↓

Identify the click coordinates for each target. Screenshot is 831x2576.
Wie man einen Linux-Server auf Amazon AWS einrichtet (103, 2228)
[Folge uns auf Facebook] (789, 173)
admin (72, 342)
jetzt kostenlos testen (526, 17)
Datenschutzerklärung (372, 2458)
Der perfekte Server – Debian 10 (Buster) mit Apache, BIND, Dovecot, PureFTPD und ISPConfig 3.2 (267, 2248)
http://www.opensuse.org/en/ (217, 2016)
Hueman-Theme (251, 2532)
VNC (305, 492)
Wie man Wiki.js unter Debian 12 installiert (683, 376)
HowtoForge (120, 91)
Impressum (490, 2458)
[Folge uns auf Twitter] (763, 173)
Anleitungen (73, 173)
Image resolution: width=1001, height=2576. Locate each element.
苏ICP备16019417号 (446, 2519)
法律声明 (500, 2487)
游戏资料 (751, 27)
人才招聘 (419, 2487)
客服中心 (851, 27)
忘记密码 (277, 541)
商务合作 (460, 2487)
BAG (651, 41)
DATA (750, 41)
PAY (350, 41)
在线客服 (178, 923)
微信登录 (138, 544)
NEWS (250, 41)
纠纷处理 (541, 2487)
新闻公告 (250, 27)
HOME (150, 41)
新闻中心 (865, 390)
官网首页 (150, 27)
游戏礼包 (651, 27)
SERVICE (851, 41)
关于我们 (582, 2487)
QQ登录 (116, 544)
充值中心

↑

TASK DIRECTIONS: Rewrite all the records above with every "Impressum" changed to "Imprint", keeping everything else the same.

WRITTEN REPLY:
Identify the click coordinates for each target. Screenshot is 831x2576.
Wie man einen Linux-Server auf Amazon AWS einrichtet (103, 2228)
[Folge uns auf Facebook] (789, 173)
admin (72, 342)
jetzt kostenlos testen (526, 17)
Datenschutzerklärung (372, 2458)
Der perfekte Server – Debian 10 (Buster) mit Apache, BIND, Dovecot, PureFTPD und ISPConfig 3.2 (267, 2248)
http://www.opensuse.org/en/ (217, 2016)
Hueman-Theme (251, 2532)
VNC (305, 492)
Wie man Wiki.js unter Debian 12 installiert (683, 376)
HowtoForge (120, 91)
Imprint (490, 2458)
[Folge uns auf Twitter] (763, 173)
Anleitungen (73, 173)
Image resolution: width=1001, height=2576. Locate each element.
苏ICP备16019417号 (446, 2519)
法律声明 (500, 2487)
游戏资料 (751, 27)
人才招聘 (419, 2487)
客服中心 (851, 27)
忘记密码 (277, 541)
商务合作 (460, 2487)
BAG (651, 41)
DATA (750, 41)
PAY (350, 41)
在线客服 (178, 923)
微信登录 (138, 544)
NEWS (250, 41)
纠纷处理 (541, 2487)
新闻公告 (250, 27)
HOME (150, 41)
新闻中心 (865, 390)
官网首页 (150, 27)
游戏礼包 (651, 27)
SERVICE (851, 41)
关于我们 (582, 2487)
QQ登录 (116, 544)
充值中心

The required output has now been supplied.